Each record should be written out exactly as given.

> [Source material]:
....................

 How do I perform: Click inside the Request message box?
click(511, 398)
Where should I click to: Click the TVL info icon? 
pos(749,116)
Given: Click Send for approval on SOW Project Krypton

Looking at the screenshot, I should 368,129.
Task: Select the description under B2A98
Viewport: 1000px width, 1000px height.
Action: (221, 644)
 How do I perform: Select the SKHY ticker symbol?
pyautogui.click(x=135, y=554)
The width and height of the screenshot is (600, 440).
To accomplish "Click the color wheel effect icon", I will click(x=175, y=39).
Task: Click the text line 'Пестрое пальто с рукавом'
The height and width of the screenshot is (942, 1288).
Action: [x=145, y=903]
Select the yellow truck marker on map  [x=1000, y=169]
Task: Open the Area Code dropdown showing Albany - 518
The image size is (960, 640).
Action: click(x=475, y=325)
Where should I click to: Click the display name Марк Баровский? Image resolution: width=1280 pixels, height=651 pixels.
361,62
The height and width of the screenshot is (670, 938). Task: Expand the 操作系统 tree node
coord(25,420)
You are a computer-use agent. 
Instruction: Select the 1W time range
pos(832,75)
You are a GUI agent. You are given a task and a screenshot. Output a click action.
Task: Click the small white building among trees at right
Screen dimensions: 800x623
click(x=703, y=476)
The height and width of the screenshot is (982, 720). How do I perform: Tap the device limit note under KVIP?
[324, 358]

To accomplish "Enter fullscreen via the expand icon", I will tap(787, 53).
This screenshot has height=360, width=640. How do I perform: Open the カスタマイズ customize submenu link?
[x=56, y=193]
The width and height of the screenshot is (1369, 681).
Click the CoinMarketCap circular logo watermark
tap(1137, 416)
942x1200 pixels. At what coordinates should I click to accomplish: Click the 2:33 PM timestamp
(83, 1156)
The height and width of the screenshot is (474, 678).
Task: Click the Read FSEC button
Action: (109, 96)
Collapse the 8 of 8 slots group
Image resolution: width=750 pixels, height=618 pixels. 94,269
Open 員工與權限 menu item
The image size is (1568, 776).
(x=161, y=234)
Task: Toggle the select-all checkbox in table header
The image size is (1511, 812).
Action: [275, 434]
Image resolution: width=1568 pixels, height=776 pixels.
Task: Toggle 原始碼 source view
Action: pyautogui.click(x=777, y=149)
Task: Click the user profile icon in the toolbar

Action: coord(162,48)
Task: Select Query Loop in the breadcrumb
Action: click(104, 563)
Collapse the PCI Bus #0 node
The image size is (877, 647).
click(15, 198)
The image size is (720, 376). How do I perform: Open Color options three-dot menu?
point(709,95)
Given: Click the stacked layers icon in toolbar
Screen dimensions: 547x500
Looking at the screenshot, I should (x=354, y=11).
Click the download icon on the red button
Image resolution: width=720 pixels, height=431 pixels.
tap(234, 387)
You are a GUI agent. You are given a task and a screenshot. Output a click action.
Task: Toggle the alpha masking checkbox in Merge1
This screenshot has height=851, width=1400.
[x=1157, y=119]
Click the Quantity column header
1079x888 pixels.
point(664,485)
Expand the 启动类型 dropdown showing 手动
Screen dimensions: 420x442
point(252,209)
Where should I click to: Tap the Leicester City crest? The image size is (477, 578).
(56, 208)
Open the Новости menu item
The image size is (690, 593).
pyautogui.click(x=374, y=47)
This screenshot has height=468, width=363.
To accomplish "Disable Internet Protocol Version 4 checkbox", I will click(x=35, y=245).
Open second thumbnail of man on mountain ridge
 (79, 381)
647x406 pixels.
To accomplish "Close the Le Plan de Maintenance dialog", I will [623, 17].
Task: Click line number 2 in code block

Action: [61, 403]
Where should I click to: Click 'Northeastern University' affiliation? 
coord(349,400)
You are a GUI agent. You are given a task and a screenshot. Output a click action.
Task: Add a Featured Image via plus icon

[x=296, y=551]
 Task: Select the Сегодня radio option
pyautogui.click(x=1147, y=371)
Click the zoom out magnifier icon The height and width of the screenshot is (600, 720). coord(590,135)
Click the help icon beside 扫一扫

....................

> [Response below]:
 How do I perform: Click inside the Request message box?
click(511, 398)
Where should I click to: Click the TVL info icon? 
pos(749,116)
Given: Click Send for approval on SOW Project Krypton

Looking at the screenshot, I should 368,129.
Task: Select the description under B2A98
Viewport: 1000px width, 1000px height.
Action: (221, 644)
 How do I perform: Select the SKHY ticker symbol?
pyautogui.click(x=135, y=554)
The width and height of the screenshot is (600, 440).
To accomplish "Click the color wheel effect icon", I will click(x=175, y=39).
Task: Click the text line 'Пестрое пальто с рукавом'
The height and width of the screenshot is (942, 1288).
Action: [x=145, y=903]
Select the yellow truck marker on map  [x=1000, y=169]
Task: Open the Area Code dropdown showing Albany - 518
The image size is (960, 640).
Action: click(x=475, y=325)
Where should I click to: Click the display name Марк Баровский? Image resolution: width=1280 pixels, height=651 pixels.
361,62
The height and width of the screenshot is (670, 938). Task: Expand the 操作系统 tree node
coord(25,420)
You are a computer-use agent. 
Instruction: Select the 1W time range
pos(832,75)
You are a GUI agent. You are given a task and a screenshot. Output a click action.
Task: Click the small white building among trees at right
Screen dimensions: 800x623
click(x=703, y=476)
The height and width of the screenshot is (982, 720). How do I perform: Tap the device limit note under KVIP?
[324, 358]

To accomplish "Enter fullscreen via the expand icon", I will tap(787, 53).
This screenshot has height=360, width=640. How do I perform: Open the カスタマイズ customize submenu link?
[x=56, y=193]
The width and height of the screenshot is (1369, 681).
Click the CoinMarketCap circular logo watermark
tap(1137, 416)
942x1200 pixels. At what coordinates should I click to accomplish: Click the 2:33 PM timestamp
(83, 1156)
The height and width of the screenshot is (474, 678).
Task: Click the Read FSEC button
Action: (109, 96)
Collapse the 8 of 8 slots group
Image resolution: width=750 pixels, height=618 pixels. 94,269
Open 員工與權限 menu item
The image size is (1568, 776).
(x=161, y=234)
Task: Toggle the select-all checkbox in table header
The image size is (1511, 812).
Action: [275, 434]
Image resolution: width=1568 pixels, height=776 pixels.
Task: Toggle 原始碼 source view
Action: pyautogui.click(x=777, y=149)
Task: Click the user profile icon in the toolbar

Action: coord(162,48)
Task: Select Query Loop in the breadcrumb
Action: click(104, 563)
Collapse the PCI Bus #0 node
The image size is (877, 647).
click(15, 198)
The image size is (720, 376). How do I perform: Open Color options three-dot menu?
point(709,95)
Given: Click the stacked layers icon in toolbar
Screen dimensions: 547x500
Looking at the screenshot, I should (x=354, y=11).
Click the download icon on the red button
Image resolution: width=720 pixels, height=431 pixels.
tap(234, 387)
You are a GUI agent. You are given a task and a screenshot. Output a click action.
Task: Toggle the alpha masking checkbox in Merge1
This screenshot has height=851, width=1400.
[x=1157, y=119]
Click the Quantity column header
1079x888 pixels.
point(664,485)
Expand the 启动类型 dropdown showing 手动
Screen dimensions: 420x442
point(252,209)
Where should I click to: Tap the Leicester City crest? The image size is (477, 578).
(56, 208)
Open the Новости menu item
The image size is (690, 593).
pyautogui.click(x=374, y=47)
This screenshot has height=468, width=363.
To accomplish "Disable Internet Protocol Version 4 checkbox", I will click(x=35, y=245).
Open second thumbnail of man on mountain ridge
 (79, 381)
647x406 pixels.
To accomplish "Close the Le Plan de Maintenance dialog", I will [623, 17].
Task: Click line number 2 in code block

Action: [61, 403]
Where should I click to: Click 'Northeastern University' affiliation? 
coord(349,400)
You are a GUI agent. You are given a task and a screenshot. Output a click action.
Task: Add a Featured Image via plus icon

[x=296, y=551]
 Task: Select the Сегодня radio option
pyautogui.click(x=1147, y=371)
Click the zoom out magnifier icon The height and width of the screenshot is (600, 720). coord(590,135)
Click the help icon beside 扫一扫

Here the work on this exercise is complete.